- [BRIEF 1] In the stock market article below, change the passage from "Similarly, Wall Street" up to and including "run since WWII." by putting "parade" wherever "cavalcade" appears, and give that passage back.

__________

The story of Juan José Padilla must be legend within the Spanish bullfighting community. Blinded by a bull in one eye in late 2011 after badly losing his footing in a bullring, the matador made a stunning comeback to the arena about six months later, much to the utter shock of fans.

Similarly, Wall Street investors find themselves facing off with a bull of their own, one that is in its ninth year and, despite being beset by a cavalcade of concerns, appears on the verge of resuming the second-longest run since WWII.

That is perhaps much to the consternation of bears and the confusion of nervous optimist alike.

On Friday, the 13th no less, the S&P 500 index SPX, +0.11%[1] finished above 2,800 for the first time since Feb. 1, piercing a psychological, round-number level that had proven a source of key resistance for the market since it stumbled badly into correction territory on Feb. 8[2].

Indeed, the S&P 500 finished Friday’s session 0.1% higher at 2,801.31, the Dow Jones Industrial Average DJIA, +0.38%[3]  closed up 0.4% at 25,019.41, while the Nasdaq Composite Index COMP, +0.03%[4]  mustered sufficient momentum to eke out back-to-back finishes at an all-time closing high at 7,825.98, up less than 0.1%.

__________

- [BRIEF 2] Retype the records below without any change, from the line with "At what (x,y)" up to and including the line with "Looking at the".

- [ENTRIES PROVIDED]

__________

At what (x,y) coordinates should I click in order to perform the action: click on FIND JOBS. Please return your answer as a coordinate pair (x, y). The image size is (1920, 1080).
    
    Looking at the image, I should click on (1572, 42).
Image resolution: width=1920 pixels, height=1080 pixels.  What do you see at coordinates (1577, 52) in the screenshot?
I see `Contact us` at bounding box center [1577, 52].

__________

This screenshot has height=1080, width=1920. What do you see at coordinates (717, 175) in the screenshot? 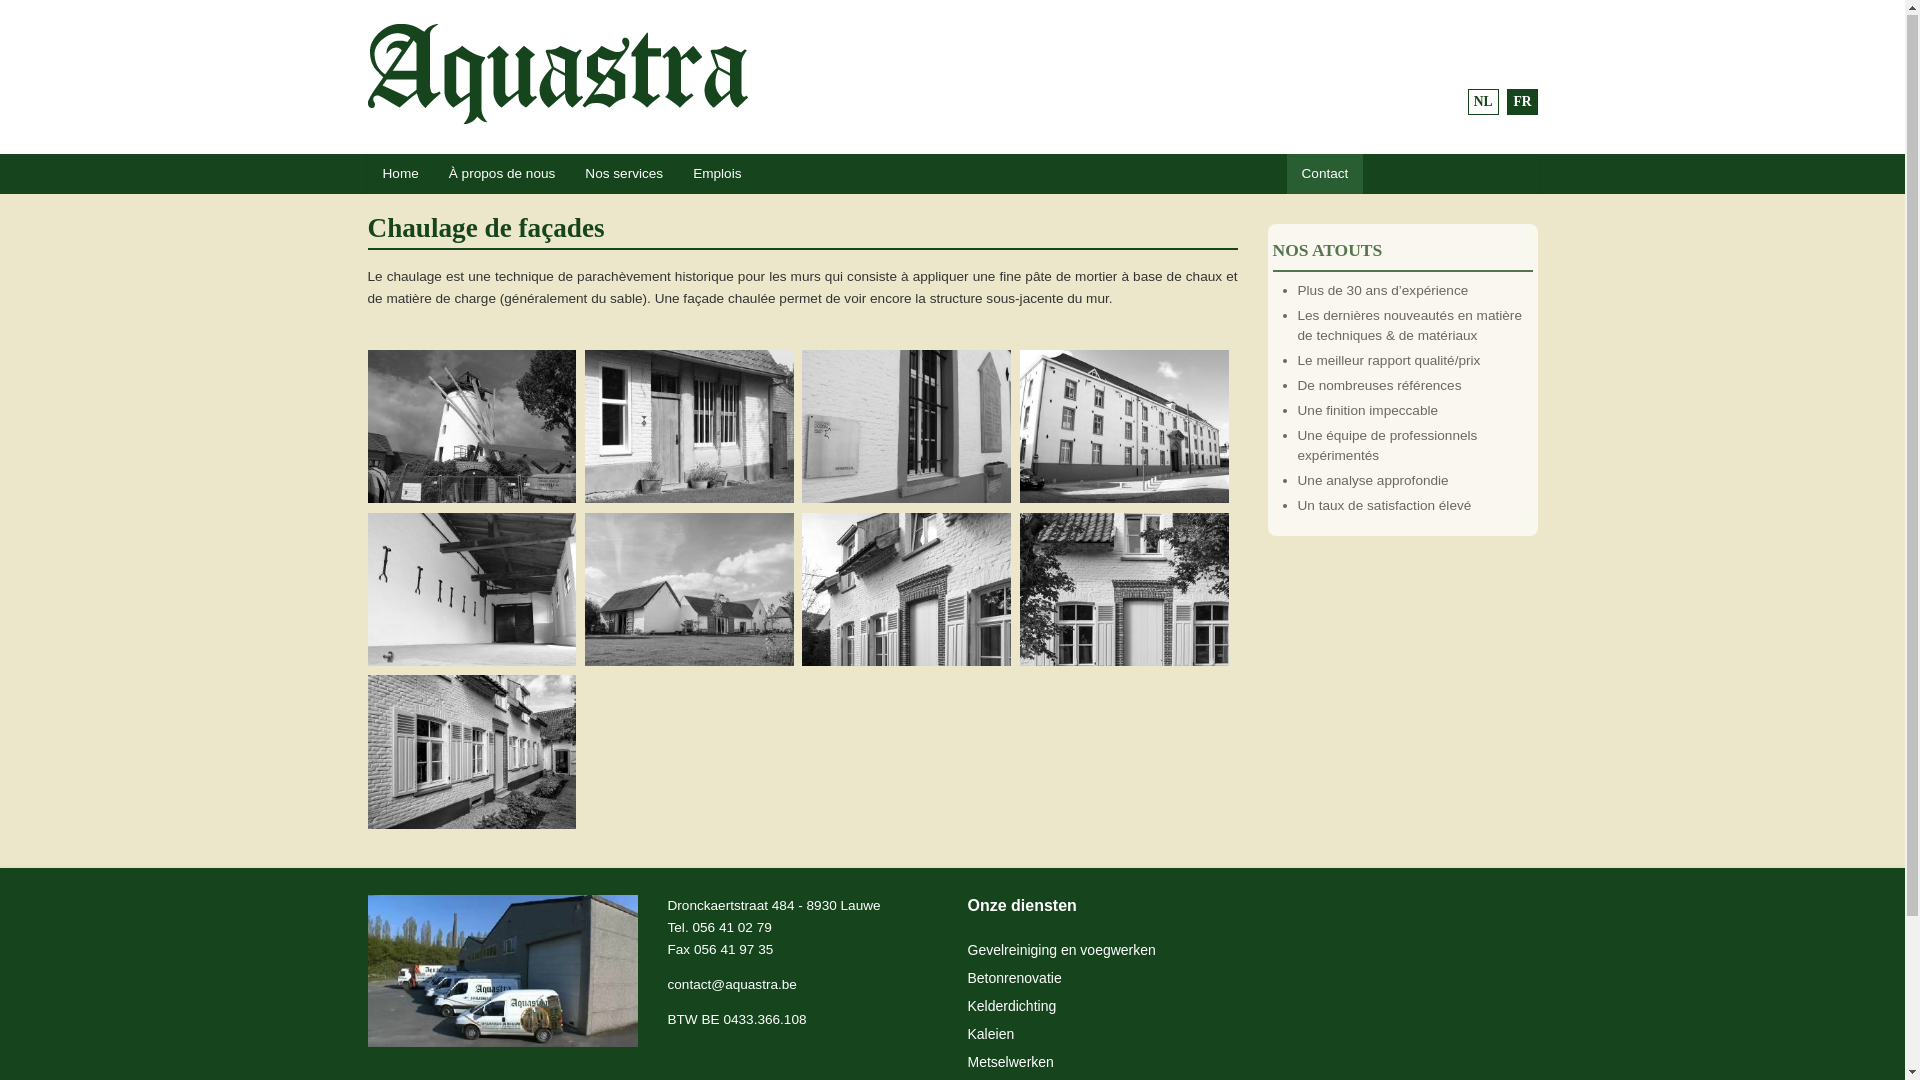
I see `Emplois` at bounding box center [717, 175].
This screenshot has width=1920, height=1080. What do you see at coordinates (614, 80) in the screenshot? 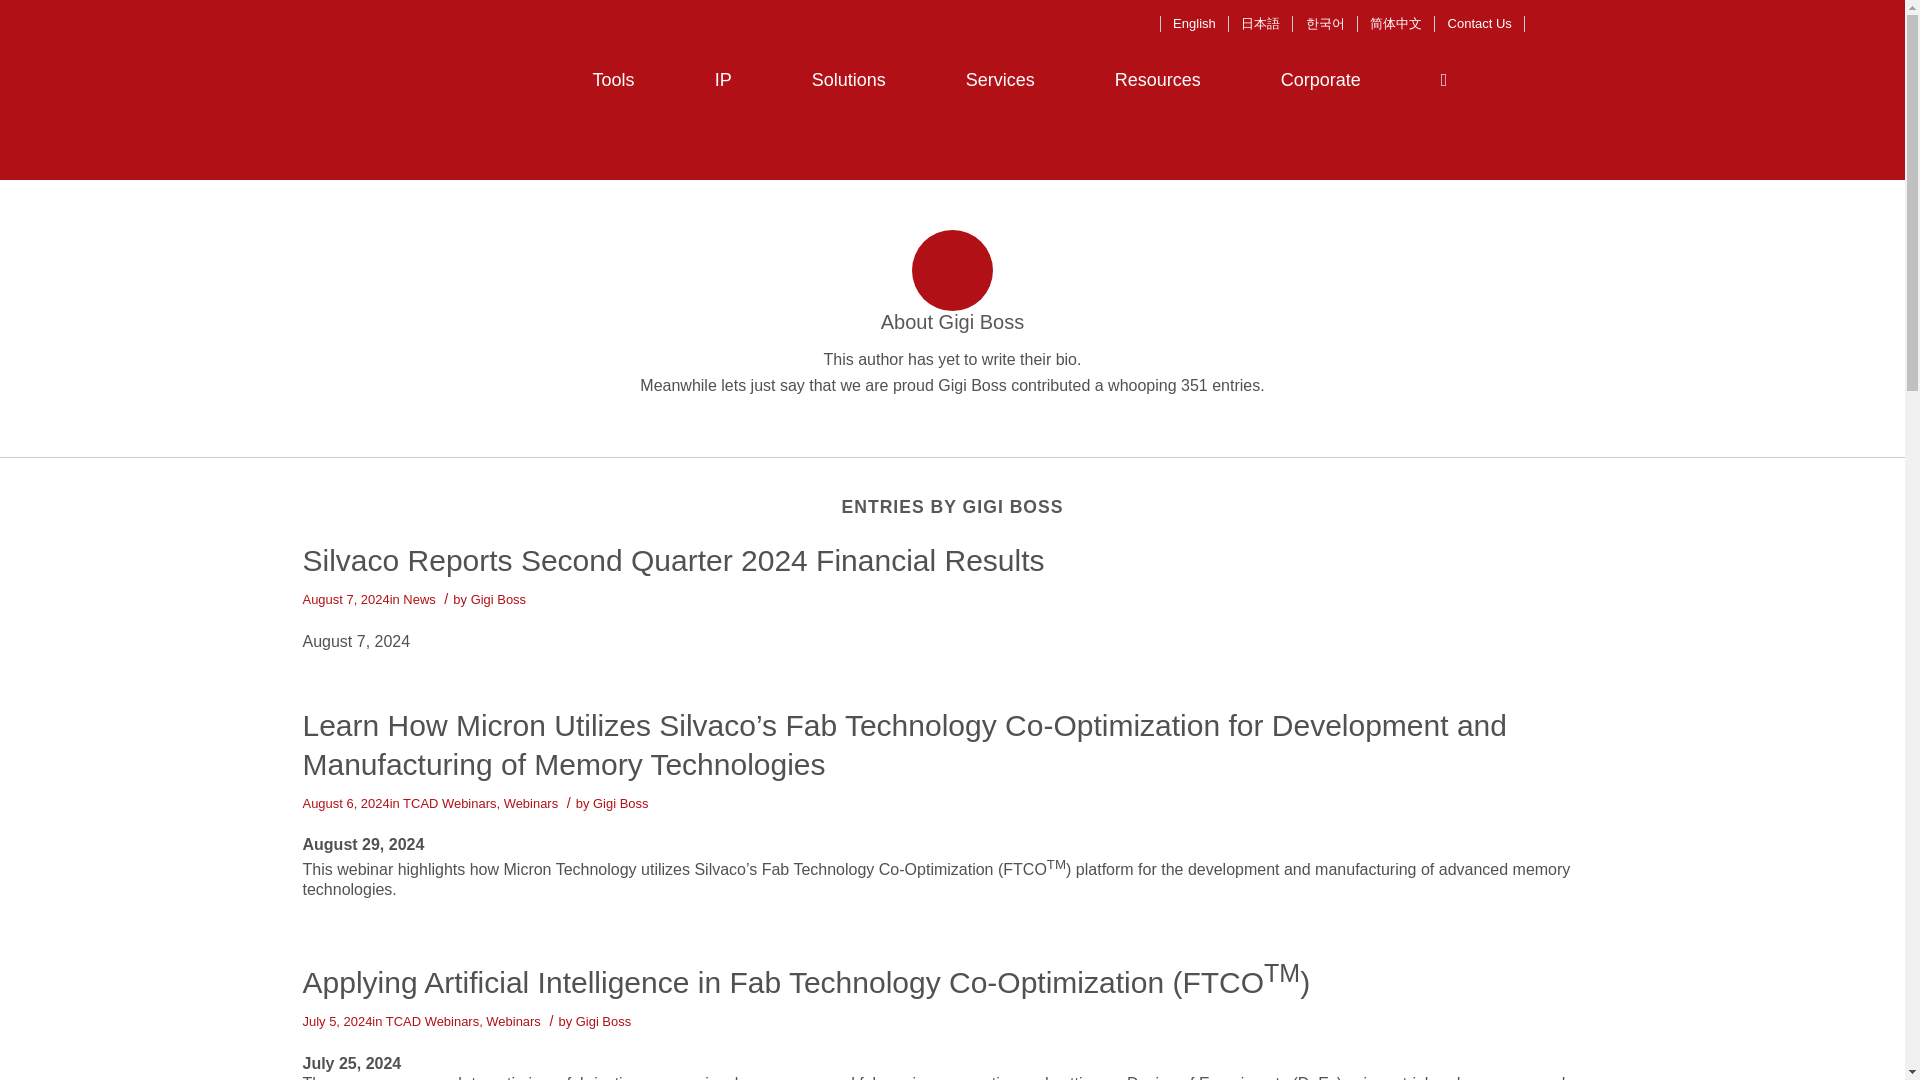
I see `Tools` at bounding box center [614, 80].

__________

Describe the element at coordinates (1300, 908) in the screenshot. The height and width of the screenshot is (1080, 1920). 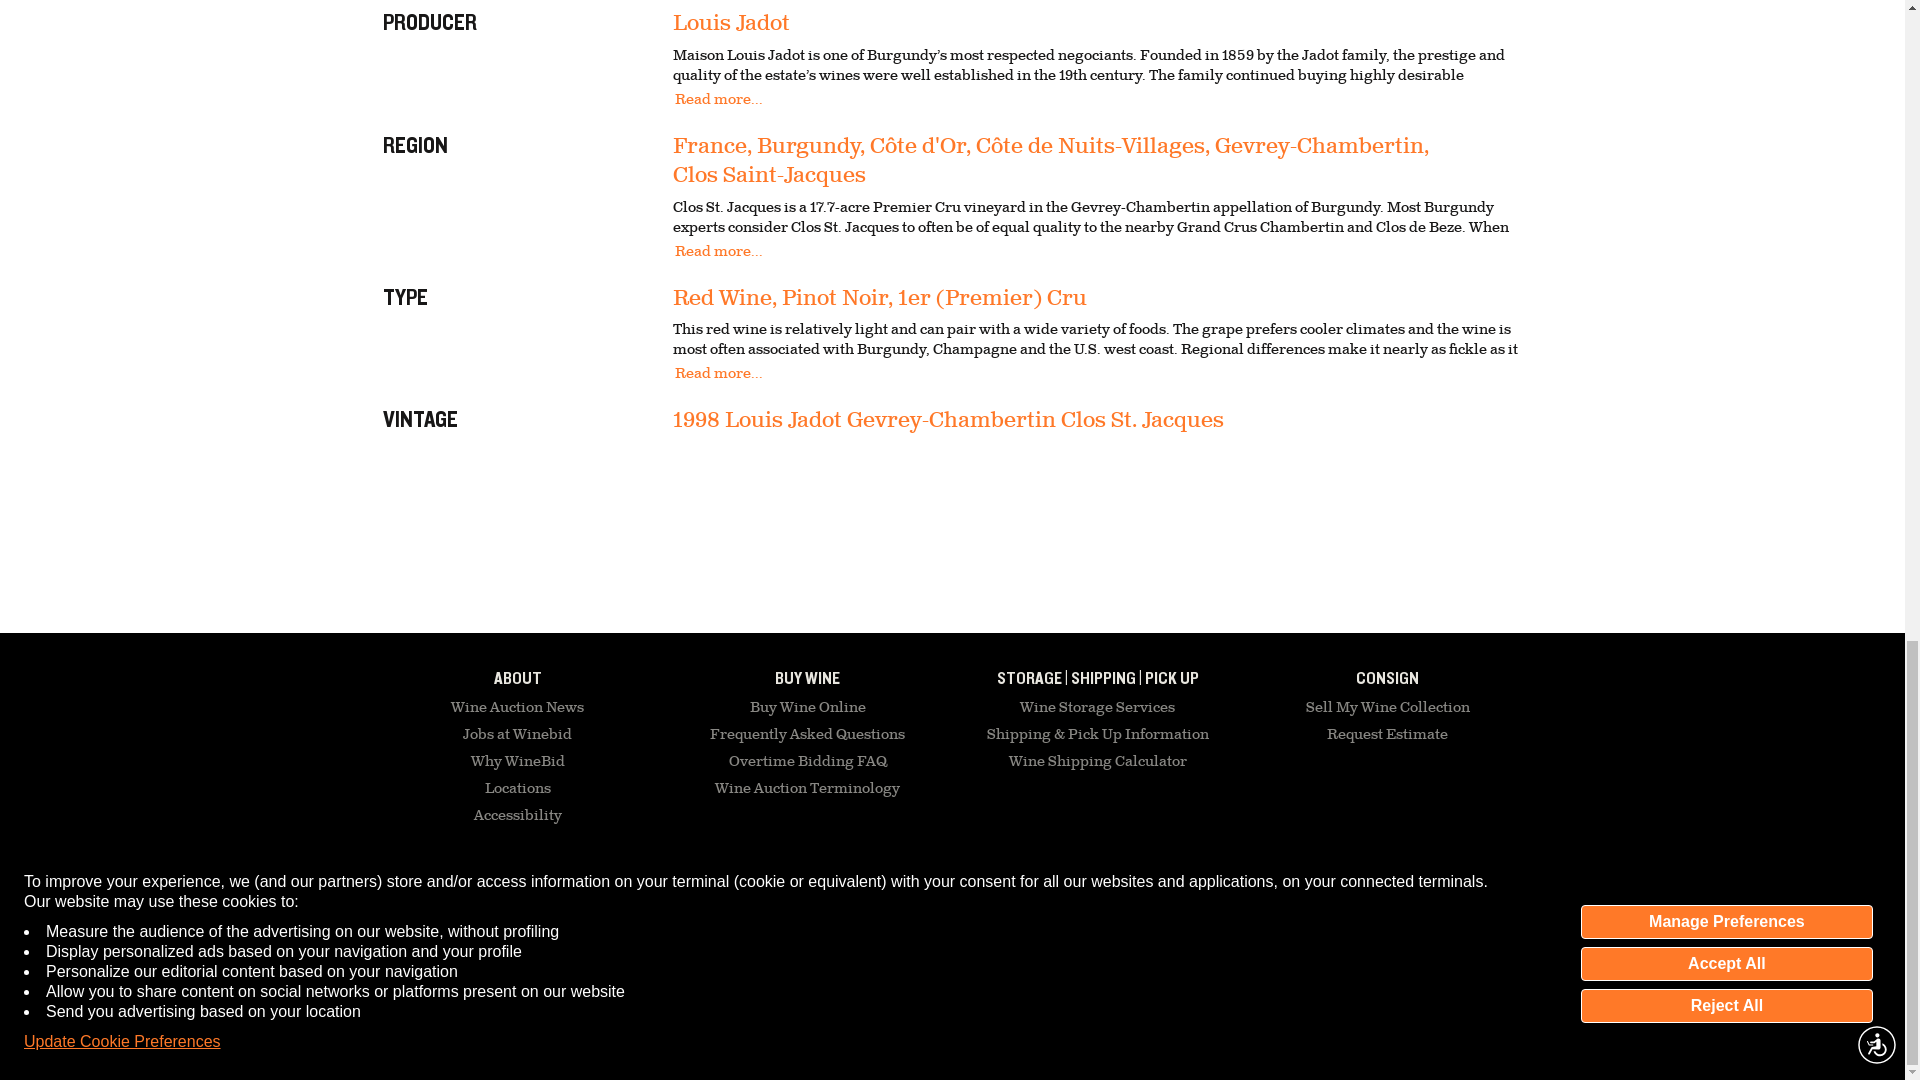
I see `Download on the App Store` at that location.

__________

- [RESPONSE 1]
Similarly, Wall Street investors find themselves facing off with a bull of their own, one that is in its ninth year and, despite being beset by a parade of concerns, appears on the verge of resuming the second-longest run since WWII.

- [RESPONSE 2]
At what (x,y) coordinates should I click in order to perform the action: click on FIND JOBS. Please return your answer as a coordinate pair (x, y). The image size is (1920, 1080).
    
    Looking at the image, I should click on (1572, 42).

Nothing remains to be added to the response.